The Last Frontier of Machine Learning – Data Wrangling

Abstract: The bane of any organization deploying high quality machine learning technology is data wrangling. Data wrangling consists of data pre-processing, feature cleaning, and feature engineering. We estimate that data scientists spend upwards of 90% of their time wrestling with data making it the biggest bottleneck to widespread Machine Learning adoption. Automating aspects of data wrangling would dramatically increase the adoption of Machine Learning technology across enterprise organizations. In this talk, Alex Holub, PhD, draws upon his experience in both industry and academe to illustrate both why data wrangling is a challenge and some of the solutions being developed to automate the data wrangling.

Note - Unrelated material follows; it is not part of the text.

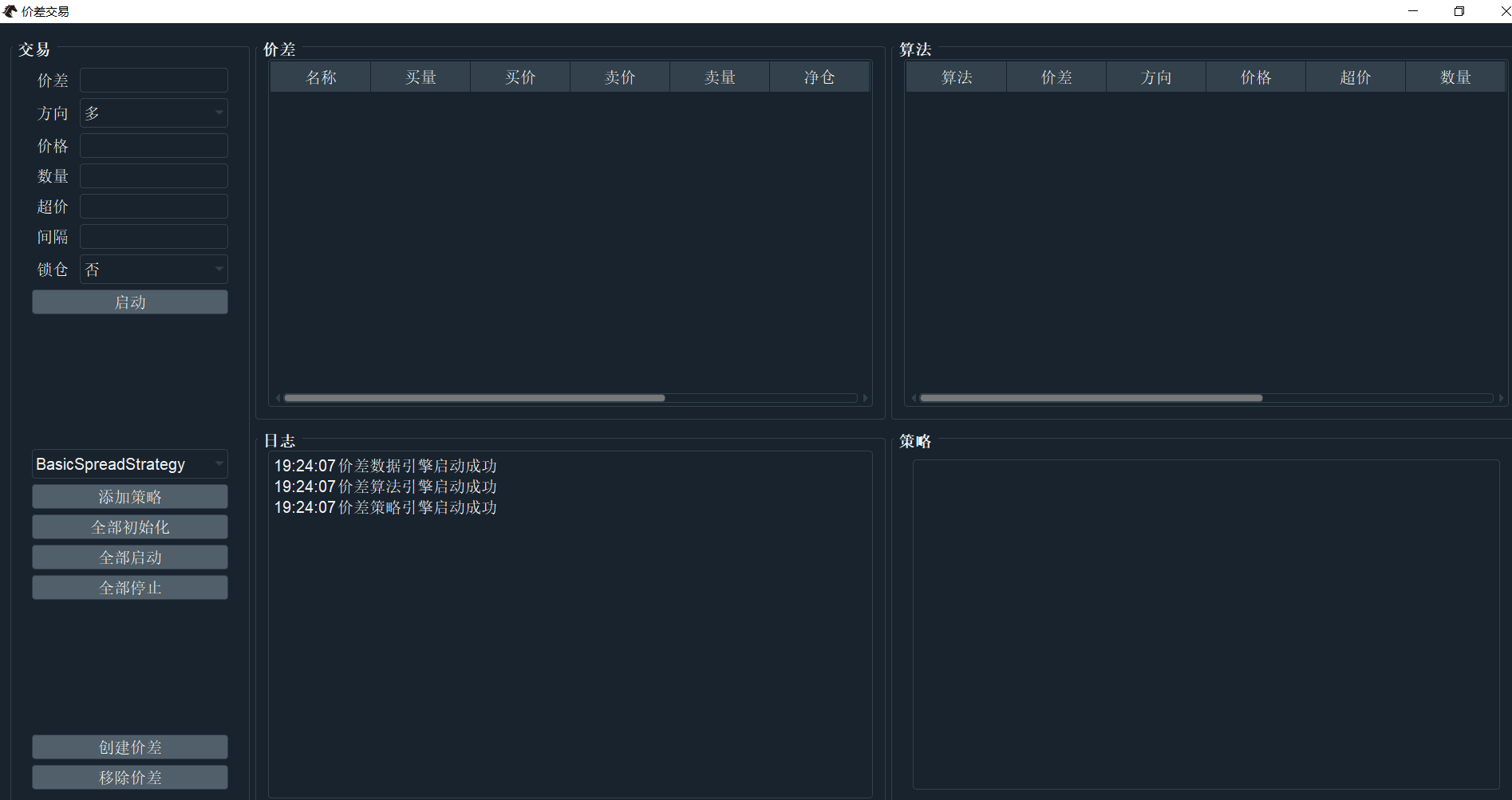Select the 名称 column header in spread table
Screen dimensions: 1512x800
tap(320, 77)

Bio: Alex Holub is the Co-founder and CEO of Vidora, a Machine Learning company focused on automating data wrangling and enabling operational intelligence for everyone. He received his Ph.D. at Caltech in Machine Learning and Computer Vision, and has published over 20 peer-reviewed articles in the areas of Machine Learning, Statistics, and Artificial Intelligence. Prior to Caltech, Alex received undergraduate degrees from Cornell in Computer Science and Neurobiology, and spent one year as a visiting scientist at the Max-Planck Institute for Biological Cybernetics in Tuebingen.